Arona

Los Camarones, la otra cueva mortífera del Sur de Tenerife

Además de El Tancón, este otro enclave, en Arona, también es conocido por su letalidad

Una cruz de hierro se colocó el 1 de enero a la entrada de la cueva en recuerdo de las víctimas. Sergio Hanquet

Además de El Tancón, la cueva de Los Camarones, en Arona, también es conocida por su letalidad. Está situada a 30 metros de profundidad y a unos 700 de la costa de El Palm-Mar. No cuenta con burbujas de aire donde poder respirar, aunque su peor trampa se esconde en los sedimentos que reposan en el fondo, una auténtica bomba de relojería por cuanto el movimiento brusco de un pez alertado por las linternas o el aleteo inadecuado de los submarinistas pueden provocar una nube de lodo que acaba con la visibilidad durante horas.

Esa turbidez del agua atrapó mortalmente en 1975 al tinerfeño Juan José Benítez, de 29 años, campeón de España y de Canarias de submarinismo, y a Francoise de Roubaix, de 36, colaborador del comandante Cousteau y conocido compositor musical francés.
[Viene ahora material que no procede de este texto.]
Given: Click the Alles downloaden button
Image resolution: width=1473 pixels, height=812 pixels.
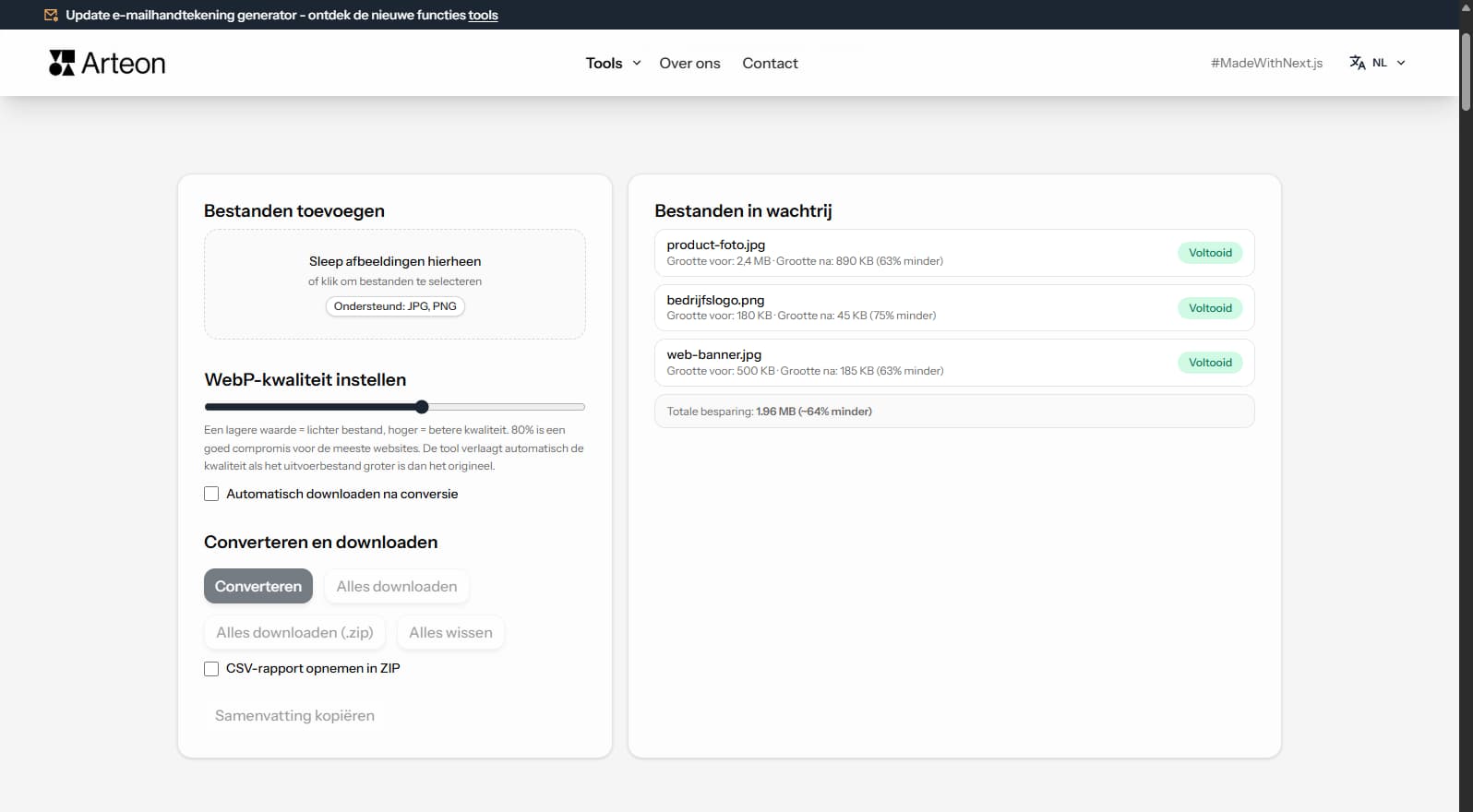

Ambos quedaron aprisionados en el interior del laberinto volcánico cuando realizaban un reportaje fotográfico.

Nueve años después, dos submarinistas alemanes, Henry Sarpentin, de 38 años, monitor de un club de buceo de Playa de Las Américas, y uno de sus alumnos, Jens Steiner, de 17, también quedaron atrapados en la garganta mortífera cuando participaban, junto a una decena de jóvenes, en una inmersión en el entorno de la gruta.

Al finalizar el ejercicio y percatarse de la ausencia de uno de los participantes, el instructor se temió lo peor y acudió a su rescate al interior de la cueva en una lucha desesperada contra el reloj por las mermadas reservas de aire comprimido después de la incursión anterior. Ninguno regresó a la zodiac que les esperaba en la superficie.

Miembros de la Asociación Mundo del Silencio, entidad sin ánimo de lucro dedicada a la defensa y protección del medio ambiente marino, colocaron el pasado 1 de enero una cruz de hierro de un metro de alto y 80 kilos de peso a la entrada de la cueva en recuerdo de las víctimas y para advertir del riesgo en su interior. Cerca de la entrada de Los Camarones se levanta también una estatua de la Virgen del Carmen, patrona de los marineros y pescadores, y la figura de un delfín en homenaje a Jacques Cousteau colocado en el centenario de su nacimiento.